In this study, 7 out of 12 patients (58%) treated in the intensive care unit died. Limited bed capacity in pediatric intensive care unit delimitaded the number of patients who could receive intensive care management. Not all intensive care candidates could be transferred immediately to intensive care unit. Some patients had to be confined in resource-limited wards in our hospital before admitted to the intensive care unit. This study was conducted at the time of the COVID-19 pandemic. Several patients had throat swabs examined for SARS-CoV-2 and there was 1 patient with confirmed COVID-19. The patient was a consult patient from the Pediatric Surgery Department who planned for surgery of diaphragmatic hernia but the patient had bronchopneumonia. Then, the patient was treated in a COVID-19 isolation room. After 2 times of negative throat swabs within 24 hours interval since the first examination, the patient was allowed to leave the isolation room and undergo the surgery.
We formed a model of severity score from PIRO variables which is suitable to characteristics of our patients in general. Several previous studies that adapted PIRO concept as a severity score have different ranges. Rello et al. provides a range of 0-8 for PIRO score in adult patients with community-acquired pneumonia who were admitted to the intensive care unit, while Araya et al. provides a range of 0-0 for PIRO score in children with pneumonia [4,8].
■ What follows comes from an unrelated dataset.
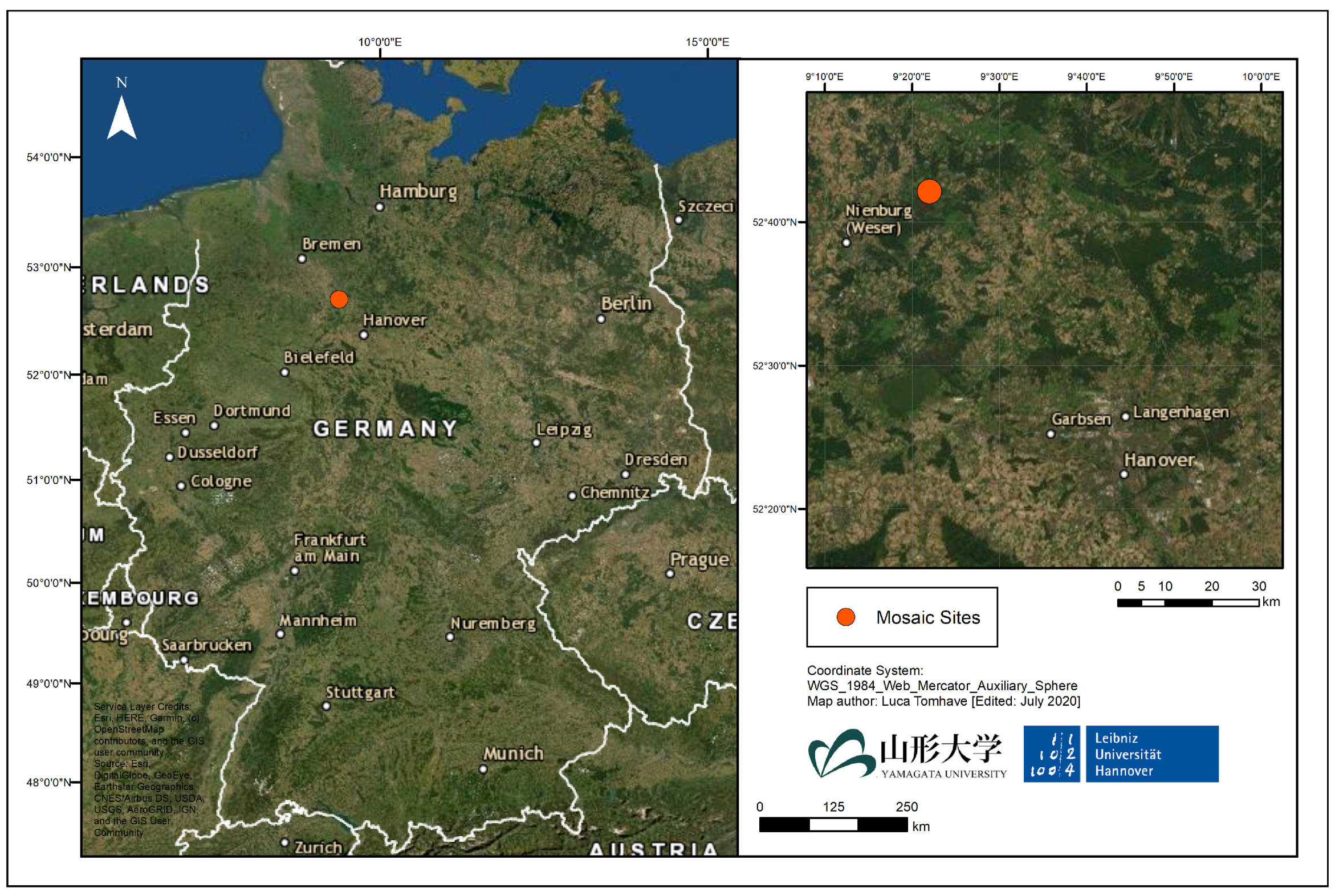
Task: Click the Hamburg city marker dot
Action: [x=380, y=207]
There are several limitations of this study. It was carried out during the COVID-19 pandemic, in which the number of cases of pneumonia pediatric decreased. These circumstances would have not described the data as usual. This study uses ambispective method in consideration of limited time availability. Most of the study subjects were taken from medical records, so it is possible that the examination standards are not equal for all subjects. Further studies with prospective methods can be carried out at a later date for the validity of the modified PIRO severity score variable which is more significant in pediatric pneumonia patients in Indonesia.
Conclusions
This modified PIRO severity score can be used for sorting the severity of pneumonia in children and predicting its risk of mortality. The stratification of risk level in this study can help health workers in selecting appropriate management for patients, especially for health facilities with limited intensive care unit capacities.
Acknowledgements
The Authors express their gratitude to Hadyana Sukandar for statistical analysis support and thank the Indonesia Endowment Fund for Education as a funder for this study.
Abbreviations
- BMI:
body mass index;
- COVID-19:
Coronavirus Disease 2019;
- CRB-65:
confusion, respiratory rate, blood pressure, age >65;
- CRP:
C-reactive protein
- CURB-65:
confusion, urea, respiratory rate, blood pressure, age >65;
- HIV:
Human Immunodeficiency Virus;
- PCR:
polymerase chain reaction;
- PCT:
procalcitonin;
- PIRO:
predisposition, insults, response, organ dysfunction;
- PSI:
Pneumonia Severity Index;
- RISC:
Respiratory Index of Severity in Children;
- SARS-CoV-2:
severe acute respiratory syndrome coronavirus 2;
- SMART-COP:
systolic blood pressure, multilobar chest radiography, albumin level, respiratory rate, tachycardia, confusion, oxygenation, dan arterial pH <7.35.
Funding Statement
Funding: Indonesia Endowment Fund for Education as a funder for this study. Funders are not involved in data analysis or manuscript preparation.